Entries showing where items appear:
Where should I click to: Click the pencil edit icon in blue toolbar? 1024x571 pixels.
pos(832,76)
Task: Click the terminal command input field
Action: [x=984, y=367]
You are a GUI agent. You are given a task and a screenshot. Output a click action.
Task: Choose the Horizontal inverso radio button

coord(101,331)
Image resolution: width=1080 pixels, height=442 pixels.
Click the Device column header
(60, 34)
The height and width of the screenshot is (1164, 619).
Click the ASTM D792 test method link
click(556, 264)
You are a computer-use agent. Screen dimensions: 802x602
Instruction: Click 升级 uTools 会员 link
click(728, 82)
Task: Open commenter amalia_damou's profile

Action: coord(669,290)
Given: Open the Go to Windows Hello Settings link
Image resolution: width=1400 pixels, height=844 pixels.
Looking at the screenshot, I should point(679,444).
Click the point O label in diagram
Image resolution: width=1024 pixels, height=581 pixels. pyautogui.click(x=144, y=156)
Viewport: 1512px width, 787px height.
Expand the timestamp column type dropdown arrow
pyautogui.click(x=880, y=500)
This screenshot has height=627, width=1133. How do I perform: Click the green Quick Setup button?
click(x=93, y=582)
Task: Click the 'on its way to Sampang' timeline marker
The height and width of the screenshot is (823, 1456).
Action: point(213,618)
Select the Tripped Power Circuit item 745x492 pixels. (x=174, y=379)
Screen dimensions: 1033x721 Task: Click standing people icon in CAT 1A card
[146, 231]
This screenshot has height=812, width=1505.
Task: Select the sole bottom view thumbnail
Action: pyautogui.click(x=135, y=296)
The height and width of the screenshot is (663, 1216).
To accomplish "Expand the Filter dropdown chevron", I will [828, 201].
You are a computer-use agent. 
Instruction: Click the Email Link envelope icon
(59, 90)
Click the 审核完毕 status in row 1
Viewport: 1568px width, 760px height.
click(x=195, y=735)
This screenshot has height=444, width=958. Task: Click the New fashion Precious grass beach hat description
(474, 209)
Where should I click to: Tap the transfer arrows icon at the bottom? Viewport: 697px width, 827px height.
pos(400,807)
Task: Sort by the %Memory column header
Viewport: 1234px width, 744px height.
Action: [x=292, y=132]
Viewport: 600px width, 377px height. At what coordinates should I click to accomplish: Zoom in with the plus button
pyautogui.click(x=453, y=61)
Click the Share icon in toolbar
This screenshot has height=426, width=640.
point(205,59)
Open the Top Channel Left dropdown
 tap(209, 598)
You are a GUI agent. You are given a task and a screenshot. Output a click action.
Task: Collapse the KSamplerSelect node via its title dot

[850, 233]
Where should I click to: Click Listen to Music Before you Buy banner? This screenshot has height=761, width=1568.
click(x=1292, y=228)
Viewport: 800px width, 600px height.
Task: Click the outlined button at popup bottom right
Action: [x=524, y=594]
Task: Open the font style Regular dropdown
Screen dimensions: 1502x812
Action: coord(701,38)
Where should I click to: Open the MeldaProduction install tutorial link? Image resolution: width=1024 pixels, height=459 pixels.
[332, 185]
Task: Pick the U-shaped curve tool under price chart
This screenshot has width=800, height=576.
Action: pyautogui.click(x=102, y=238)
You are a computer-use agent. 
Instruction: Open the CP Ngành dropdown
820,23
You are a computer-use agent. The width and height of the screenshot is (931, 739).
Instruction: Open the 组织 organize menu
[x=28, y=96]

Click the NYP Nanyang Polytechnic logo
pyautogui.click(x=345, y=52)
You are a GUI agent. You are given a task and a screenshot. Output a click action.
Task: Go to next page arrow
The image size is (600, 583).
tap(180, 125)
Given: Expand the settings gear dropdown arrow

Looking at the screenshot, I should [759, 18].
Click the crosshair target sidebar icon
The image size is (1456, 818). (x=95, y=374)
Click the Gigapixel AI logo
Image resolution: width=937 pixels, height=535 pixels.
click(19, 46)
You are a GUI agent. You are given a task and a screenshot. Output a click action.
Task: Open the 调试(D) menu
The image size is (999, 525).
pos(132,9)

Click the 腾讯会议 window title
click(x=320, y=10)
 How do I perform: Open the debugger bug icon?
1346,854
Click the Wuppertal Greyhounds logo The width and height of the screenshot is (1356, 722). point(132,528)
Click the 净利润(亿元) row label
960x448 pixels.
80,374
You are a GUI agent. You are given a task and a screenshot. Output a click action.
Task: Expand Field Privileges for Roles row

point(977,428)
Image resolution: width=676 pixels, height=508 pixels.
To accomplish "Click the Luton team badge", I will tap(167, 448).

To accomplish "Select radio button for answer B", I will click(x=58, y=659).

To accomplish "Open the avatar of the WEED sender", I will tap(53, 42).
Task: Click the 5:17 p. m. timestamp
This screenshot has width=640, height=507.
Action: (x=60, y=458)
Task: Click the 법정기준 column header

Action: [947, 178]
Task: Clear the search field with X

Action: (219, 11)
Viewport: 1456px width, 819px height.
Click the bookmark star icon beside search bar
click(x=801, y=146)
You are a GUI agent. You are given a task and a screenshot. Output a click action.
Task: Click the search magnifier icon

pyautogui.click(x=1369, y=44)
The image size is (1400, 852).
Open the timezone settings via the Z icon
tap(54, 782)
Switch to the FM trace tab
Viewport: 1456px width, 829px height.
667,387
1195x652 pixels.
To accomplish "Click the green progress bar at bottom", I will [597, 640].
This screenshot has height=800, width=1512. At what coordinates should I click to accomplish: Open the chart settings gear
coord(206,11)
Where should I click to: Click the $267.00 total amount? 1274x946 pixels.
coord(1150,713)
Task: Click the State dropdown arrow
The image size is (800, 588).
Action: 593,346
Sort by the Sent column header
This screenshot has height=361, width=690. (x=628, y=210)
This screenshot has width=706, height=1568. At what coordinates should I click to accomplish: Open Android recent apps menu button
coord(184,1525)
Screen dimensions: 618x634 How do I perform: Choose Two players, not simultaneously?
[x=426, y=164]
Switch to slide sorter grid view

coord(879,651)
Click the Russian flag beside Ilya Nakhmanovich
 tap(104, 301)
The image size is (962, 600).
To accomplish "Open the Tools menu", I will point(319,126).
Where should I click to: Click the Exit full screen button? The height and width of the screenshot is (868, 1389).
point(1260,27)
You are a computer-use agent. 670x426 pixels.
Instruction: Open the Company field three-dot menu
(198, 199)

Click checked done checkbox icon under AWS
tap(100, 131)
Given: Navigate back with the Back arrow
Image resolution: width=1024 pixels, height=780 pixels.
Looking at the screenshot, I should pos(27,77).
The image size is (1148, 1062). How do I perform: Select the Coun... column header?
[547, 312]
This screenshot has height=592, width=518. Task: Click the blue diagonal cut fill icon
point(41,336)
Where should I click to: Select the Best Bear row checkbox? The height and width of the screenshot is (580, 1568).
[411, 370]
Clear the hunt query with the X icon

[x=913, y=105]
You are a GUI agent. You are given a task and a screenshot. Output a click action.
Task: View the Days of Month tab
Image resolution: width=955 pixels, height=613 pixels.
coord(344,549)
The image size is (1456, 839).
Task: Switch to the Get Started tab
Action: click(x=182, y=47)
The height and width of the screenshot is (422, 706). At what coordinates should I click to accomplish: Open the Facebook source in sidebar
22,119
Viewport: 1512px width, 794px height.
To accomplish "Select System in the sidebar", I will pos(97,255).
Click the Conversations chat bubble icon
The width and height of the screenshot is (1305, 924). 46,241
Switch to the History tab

DIRECTIVE -
Gather every line in the material that contains the word "computer", and copy each such line in full.

EXERCISE OUTPUT -
You are a computer-use agent. Screen dimensions: 802x602
You are a computer-use agent. 
You are a computer-use agent. 
You are a computer-use agent. The width and height of the screenshot is (931, 739).
You are a computer-use agent. 670x426 pixels.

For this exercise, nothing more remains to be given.